Brief:
Extract, without alteration, each line from the start of the listing to the line bearing "Task: Click the TG".

Listed records:
*** Begin section ***

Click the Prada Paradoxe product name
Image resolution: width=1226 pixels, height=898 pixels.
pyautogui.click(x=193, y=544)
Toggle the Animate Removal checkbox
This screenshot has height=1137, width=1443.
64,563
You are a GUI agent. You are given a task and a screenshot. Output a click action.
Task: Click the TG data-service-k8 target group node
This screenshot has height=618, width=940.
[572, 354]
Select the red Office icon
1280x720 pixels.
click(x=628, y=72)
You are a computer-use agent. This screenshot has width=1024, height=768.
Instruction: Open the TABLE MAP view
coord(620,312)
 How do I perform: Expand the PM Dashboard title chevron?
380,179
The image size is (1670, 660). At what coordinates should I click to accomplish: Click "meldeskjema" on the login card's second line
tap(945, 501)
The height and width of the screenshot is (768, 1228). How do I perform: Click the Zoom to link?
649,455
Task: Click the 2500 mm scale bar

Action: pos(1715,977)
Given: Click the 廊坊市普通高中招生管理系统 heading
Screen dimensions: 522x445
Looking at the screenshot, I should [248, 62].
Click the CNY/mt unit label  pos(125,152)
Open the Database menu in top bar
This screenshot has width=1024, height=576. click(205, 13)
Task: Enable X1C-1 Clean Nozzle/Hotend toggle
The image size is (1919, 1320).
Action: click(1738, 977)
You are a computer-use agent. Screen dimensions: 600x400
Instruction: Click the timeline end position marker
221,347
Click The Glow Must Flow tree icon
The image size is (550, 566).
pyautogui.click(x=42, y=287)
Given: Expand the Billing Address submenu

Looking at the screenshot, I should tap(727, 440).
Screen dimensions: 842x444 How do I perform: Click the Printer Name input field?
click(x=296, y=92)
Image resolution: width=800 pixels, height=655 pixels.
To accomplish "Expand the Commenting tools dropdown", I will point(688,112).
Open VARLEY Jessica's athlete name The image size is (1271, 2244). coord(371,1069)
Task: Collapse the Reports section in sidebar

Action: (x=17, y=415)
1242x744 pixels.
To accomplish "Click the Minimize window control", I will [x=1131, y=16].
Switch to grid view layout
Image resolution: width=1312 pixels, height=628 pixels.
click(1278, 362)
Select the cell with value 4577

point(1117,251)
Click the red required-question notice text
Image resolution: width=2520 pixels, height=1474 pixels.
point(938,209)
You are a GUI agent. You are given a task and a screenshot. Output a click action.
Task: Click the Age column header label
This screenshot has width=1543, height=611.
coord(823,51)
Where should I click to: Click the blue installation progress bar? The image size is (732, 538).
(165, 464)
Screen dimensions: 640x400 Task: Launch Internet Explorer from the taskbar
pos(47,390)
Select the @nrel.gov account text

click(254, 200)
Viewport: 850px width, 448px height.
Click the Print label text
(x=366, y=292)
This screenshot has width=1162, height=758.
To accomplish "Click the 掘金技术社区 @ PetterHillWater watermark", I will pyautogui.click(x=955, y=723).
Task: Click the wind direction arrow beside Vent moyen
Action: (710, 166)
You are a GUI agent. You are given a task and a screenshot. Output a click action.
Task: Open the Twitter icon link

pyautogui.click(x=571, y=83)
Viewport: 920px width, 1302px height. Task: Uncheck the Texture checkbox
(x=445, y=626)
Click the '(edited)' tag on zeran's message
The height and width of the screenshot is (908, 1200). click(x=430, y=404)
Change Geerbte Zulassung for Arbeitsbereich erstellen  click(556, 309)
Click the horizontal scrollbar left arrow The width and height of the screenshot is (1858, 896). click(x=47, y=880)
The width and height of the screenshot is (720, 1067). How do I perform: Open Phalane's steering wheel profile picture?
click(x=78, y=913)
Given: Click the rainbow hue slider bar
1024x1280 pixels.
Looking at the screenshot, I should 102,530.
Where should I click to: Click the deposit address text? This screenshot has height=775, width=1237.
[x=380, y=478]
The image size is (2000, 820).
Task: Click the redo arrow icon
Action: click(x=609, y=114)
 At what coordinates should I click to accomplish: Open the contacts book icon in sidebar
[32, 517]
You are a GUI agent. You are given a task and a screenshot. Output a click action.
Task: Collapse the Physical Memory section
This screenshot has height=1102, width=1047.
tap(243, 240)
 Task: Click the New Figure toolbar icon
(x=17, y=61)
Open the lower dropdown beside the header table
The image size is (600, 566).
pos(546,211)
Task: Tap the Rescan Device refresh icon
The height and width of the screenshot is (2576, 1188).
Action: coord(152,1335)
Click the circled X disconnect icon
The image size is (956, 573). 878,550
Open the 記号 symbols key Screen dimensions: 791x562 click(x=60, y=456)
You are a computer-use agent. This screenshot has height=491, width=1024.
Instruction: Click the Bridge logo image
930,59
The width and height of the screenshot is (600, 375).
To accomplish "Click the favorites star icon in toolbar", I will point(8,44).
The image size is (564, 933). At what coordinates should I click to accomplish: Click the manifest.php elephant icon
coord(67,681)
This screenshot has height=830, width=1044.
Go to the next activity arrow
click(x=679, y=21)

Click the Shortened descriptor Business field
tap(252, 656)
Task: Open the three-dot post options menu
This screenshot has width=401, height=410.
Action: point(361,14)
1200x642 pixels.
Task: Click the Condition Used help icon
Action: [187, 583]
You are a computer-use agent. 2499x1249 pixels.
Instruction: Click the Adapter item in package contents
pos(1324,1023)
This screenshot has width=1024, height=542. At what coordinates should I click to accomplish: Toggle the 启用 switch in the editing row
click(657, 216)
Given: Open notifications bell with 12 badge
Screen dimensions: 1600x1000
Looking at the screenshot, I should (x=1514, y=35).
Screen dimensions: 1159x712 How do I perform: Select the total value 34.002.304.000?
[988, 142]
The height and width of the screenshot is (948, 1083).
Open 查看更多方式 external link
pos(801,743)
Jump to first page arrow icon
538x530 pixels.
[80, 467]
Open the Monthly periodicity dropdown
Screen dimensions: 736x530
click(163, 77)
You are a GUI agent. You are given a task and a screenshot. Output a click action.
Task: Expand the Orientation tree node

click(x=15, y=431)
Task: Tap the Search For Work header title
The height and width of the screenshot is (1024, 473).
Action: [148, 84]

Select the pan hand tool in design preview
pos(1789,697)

*** End section ***

Exercise result:
Click the Prada Paradoxe product name
Image resolution: width=1226 pixels, height=898 pixels.
pyautogui.click(x=193, y=544)
Toggle the Animate Removal checkbox
This screenshot has height=1137, width=1443.
64,563
You are a GUI agent. You are given a task and a screenshot. Output a click action.
Task: Click the TG data-service-k8 target group node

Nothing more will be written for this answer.